Do you expect me to specify "decorative or distracting arabesques"? From the chair's vantage point, let me reminisce succinctly. I recall two lapses (you will recall others) in my own chairpersonship. Once reading aloud my notes on a committee selection, I saw that I had left out the name of a friend who was sitting right in front of me. I blocked on her name, embarrassingly for me, certainly. Another time I was so delighted that a senator had made a "call for the question" in the proper form--he "moved the previous question"--that I rudely interrupted a continuing discourse among other senators. I apologize, but for me these two awkward events were illuminating and educational.
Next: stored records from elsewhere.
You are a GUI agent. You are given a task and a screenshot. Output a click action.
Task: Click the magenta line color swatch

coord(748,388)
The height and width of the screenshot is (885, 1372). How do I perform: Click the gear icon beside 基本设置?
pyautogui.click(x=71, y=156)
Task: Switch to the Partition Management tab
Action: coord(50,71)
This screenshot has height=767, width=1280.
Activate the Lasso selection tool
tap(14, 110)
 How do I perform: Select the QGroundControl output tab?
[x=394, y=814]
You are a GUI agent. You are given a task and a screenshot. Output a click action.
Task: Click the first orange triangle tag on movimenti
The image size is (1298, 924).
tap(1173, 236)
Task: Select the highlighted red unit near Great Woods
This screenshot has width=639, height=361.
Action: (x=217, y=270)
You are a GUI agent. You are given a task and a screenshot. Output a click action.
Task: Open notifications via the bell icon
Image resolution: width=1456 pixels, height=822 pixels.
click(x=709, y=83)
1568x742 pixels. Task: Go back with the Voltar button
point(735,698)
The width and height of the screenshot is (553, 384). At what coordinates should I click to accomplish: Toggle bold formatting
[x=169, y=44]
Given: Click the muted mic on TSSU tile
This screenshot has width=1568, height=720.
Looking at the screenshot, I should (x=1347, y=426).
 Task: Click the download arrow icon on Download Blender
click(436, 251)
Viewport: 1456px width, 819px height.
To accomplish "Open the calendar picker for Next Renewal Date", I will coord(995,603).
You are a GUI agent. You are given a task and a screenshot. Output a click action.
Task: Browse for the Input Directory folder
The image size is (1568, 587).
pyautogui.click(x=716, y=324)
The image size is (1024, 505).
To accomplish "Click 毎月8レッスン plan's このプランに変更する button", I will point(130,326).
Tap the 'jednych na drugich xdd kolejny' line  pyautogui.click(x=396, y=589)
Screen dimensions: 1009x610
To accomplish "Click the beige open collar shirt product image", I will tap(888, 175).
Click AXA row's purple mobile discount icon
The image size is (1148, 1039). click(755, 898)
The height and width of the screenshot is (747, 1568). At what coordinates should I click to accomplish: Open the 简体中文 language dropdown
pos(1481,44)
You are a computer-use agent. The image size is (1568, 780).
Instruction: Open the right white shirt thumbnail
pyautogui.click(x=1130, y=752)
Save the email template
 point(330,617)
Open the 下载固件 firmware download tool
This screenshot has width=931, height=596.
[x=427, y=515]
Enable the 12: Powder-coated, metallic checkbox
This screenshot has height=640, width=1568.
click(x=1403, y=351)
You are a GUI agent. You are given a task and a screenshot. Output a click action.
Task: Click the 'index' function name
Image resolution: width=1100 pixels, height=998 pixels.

Once (and once only, so far) I lost my temper and expressed rather strongly a personal opinion. Again, apologies from the chair to the senator whose behavior so irritated me! I hope the Senate will remain a place where tempers can safely flair, and mistakes can be made and acknowledged.

I'd like to mention two more things that have helped the Senate. First, student interest in Senate activity has been high. The presidents of the Student Coordinating Council and The Academic Council are valued members of the Executive Committee. Student members of the ad hoc Committee on Student/Faculty Rights and Responsibilities showed insight, persistence, and what seemed to me extraordinary tact in helping produce the document that now, after approval by three student groups, "lies on the table." (I hope the faculty, after due deliberation, will eventually accept this statement). My personal experience with student leaders has been valuable to me and to the Senate. Second, the Beacon has faithfully reported Senate activities. I realize that much faculty business holds little interest for the student readers of the Daily Beacon, but some matters, such as proposed grading systems, the academic calendar, and the sensitive issue of charges made against the Department of Safety and Security, received a great deal of coverage. I think the reporters were careful and accurate. When the ad hoc Committee on Financial Exigency defines its task and erects its working structure, I hope it will receive the Beacon's benign scrutiny!

Up to now, this has been a busy and productive year for the Senate. I congratulate you all, and look forward to a summer of further progress.